▶ **Given data**:
*** Begin section ***

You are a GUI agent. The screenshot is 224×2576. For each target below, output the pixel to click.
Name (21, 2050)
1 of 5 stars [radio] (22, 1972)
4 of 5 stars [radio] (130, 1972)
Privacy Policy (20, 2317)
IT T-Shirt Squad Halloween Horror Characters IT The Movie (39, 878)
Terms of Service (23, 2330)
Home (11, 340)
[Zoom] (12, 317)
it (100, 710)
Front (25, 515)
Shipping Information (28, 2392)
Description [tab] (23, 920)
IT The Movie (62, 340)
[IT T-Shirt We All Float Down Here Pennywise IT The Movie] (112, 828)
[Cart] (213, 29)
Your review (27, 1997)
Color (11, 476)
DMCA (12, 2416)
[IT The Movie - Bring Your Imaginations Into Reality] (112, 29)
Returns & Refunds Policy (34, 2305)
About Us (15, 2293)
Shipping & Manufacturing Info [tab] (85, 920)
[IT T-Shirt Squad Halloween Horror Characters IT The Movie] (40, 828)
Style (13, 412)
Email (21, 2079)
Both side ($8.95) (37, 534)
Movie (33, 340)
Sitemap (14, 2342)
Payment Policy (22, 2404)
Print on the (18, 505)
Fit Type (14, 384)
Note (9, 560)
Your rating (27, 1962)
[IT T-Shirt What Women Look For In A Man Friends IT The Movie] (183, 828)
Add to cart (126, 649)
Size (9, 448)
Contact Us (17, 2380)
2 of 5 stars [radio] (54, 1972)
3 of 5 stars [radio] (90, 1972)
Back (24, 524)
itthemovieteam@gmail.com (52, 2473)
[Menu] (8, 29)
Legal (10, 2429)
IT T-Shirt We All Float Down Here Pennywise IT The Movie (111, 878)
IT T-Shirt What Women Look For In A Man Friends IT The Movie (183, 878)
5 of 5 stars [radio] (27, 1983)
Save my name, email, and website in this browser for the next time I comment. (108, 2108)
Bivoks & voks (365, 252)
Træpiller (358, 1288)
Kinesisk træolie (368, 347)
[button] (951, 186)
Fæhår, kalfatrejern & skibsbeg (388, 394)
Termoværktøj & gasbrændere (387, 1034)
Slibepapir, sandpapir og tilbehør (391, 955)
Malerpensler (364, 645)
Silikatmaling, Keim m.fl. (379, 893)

*** End section ***

▶ **Exercise details**: Write out exactly the lines from the line with "Træpiller (358, 1288)" to the close of the listing above, including both of those lines.

▶ **Problem solution**:
Træpiller (358, 1288)
Kinesisk træolie (368, 347)
[button] (951, 186)
Fæhår, kalfatrejern & skibsbeg (388, 394)
Termoværktøj & gasbrændere (387, 1034)
Slibepapir, sandpapir og tilbehør (391, 955)
Malerpensler (364, 645)
Silikatmaling, Keim m.fl. (379, 893)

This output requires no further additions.